DC安定化電源のコンポーネント選択
ここでは、負荷電圧 UR1 と負荷電流 IR1 が既知の場合に、シリコン レギュレータ安定化電源を設計する方法を説明します。
(1)レギュレータD1の初期選択
一般的に、UD1=UR2およびID1 ≈ (IR2) maxに従ってレギュレータD1の初期選択を行い、負荷がオープン回路になる可能性がある場合は、(ID1) max ≈ (2-3) (IR2) maxを選択する必要があります。これは、負荷時にすべての電流がD1を流れるため、ID1はより大きな値を選択するのが適切であるためです。
(2)入力電圧の選択
通常はUI=(2-3)UR2を選択できます。
(3)電流制限抵抗R1を選択する
R1=(UI-UR2)/(ID1+IR2)
ただし、次の 2 つの制限ケースを考慮する必要があります。
UI が最大で負荷が開回路 (つまり IR2=0) の場合、D1 を流れる電流は最大になります。D1 の最大許容電流 (ID1)max を超えないようにするには、十分に大きな電流抵抗器が必要です。そうしないと、D1 が焼損します。R1 は次を満たす必要があります。
R1>((UI)max-UR2)/ ID1)max
UI が最小で負荷電流が最大のとき、D1 を流れる電流は最小です。D1 がブレークダウン領域で動作して電圧調整の役割を果たすことを保証するには、D1 に一定量の電流が流れる必要があります。通常、5mA-10mA です。R1 は次の条件を満たす必要があります。

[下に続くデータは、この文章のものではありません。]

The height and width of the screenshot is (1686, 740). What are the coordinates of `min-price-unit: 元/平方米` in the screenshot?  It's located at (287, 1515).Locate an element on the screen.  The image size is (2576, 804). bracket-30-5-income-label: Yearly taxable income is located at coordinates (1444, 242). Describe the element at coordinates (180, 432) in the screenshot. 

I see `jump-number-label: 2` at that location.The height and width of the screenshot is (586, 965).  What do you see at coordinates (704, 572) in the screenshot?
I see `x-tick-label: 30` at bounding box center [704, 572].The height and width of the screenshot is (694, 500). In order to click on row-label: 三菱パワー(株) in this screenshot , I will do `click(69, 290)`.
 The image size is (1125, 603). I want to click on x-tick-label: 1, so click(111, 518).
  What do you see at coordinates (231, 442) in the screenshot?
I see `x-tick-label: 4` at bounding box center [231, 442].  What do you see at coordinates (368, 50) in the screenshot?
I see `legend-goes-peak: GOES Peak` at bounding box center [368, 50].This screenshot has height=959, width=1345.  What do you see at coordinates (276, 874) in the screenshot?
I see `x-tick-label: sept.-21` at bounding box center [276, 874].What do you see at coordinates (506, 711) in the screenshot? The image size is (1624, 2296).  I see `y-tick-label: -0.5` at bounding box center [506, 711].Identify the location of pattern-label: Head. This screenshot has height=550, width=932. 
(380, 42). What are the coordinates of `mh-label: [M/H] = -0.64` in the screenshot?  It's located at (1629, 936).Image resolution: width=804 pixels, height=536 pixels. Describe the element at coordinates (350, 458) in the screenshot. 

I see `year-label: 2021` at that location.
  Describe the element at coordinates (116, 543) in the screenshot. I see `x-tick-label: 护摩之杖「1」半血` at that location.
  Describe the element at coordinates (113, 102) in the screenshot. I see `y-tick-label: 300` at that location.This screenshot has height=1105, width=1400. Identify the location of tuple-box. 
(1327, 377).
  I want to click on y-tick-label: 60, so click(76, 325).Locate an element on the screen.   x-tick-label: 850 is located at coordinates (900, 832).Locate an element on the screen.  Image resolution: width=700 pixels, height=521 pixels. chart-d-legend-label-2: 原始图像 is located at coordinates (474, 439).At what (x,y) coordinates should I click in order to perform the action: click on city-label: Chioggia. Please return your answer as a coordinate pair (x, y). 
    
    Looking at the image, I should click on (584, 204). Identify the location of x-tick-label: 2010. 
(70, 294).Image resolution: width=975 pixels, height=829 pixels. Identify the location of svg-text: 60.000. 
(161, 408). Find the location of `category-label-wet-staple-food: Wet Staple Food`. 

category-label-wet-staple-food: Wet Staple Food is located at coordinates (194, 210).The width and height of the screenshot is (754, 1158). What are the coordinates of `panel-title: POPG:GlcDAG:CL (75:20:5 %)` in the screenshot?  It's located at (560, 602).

R1<((UI)min-UR2)/(ID1+(IR2)max)
電流制限抵抗R1の値は、上記2つの式の範囲内で選択する必要があります。
(4)回路の安定性の確認
回路の安定性は実際の回路の要件に応じて決定する必要があります。安定性が十分でない場合は、R1 と UI を適切に増やすことができます。また、動的抵抗 r が小さい電圧レギュレータを選択することもできます。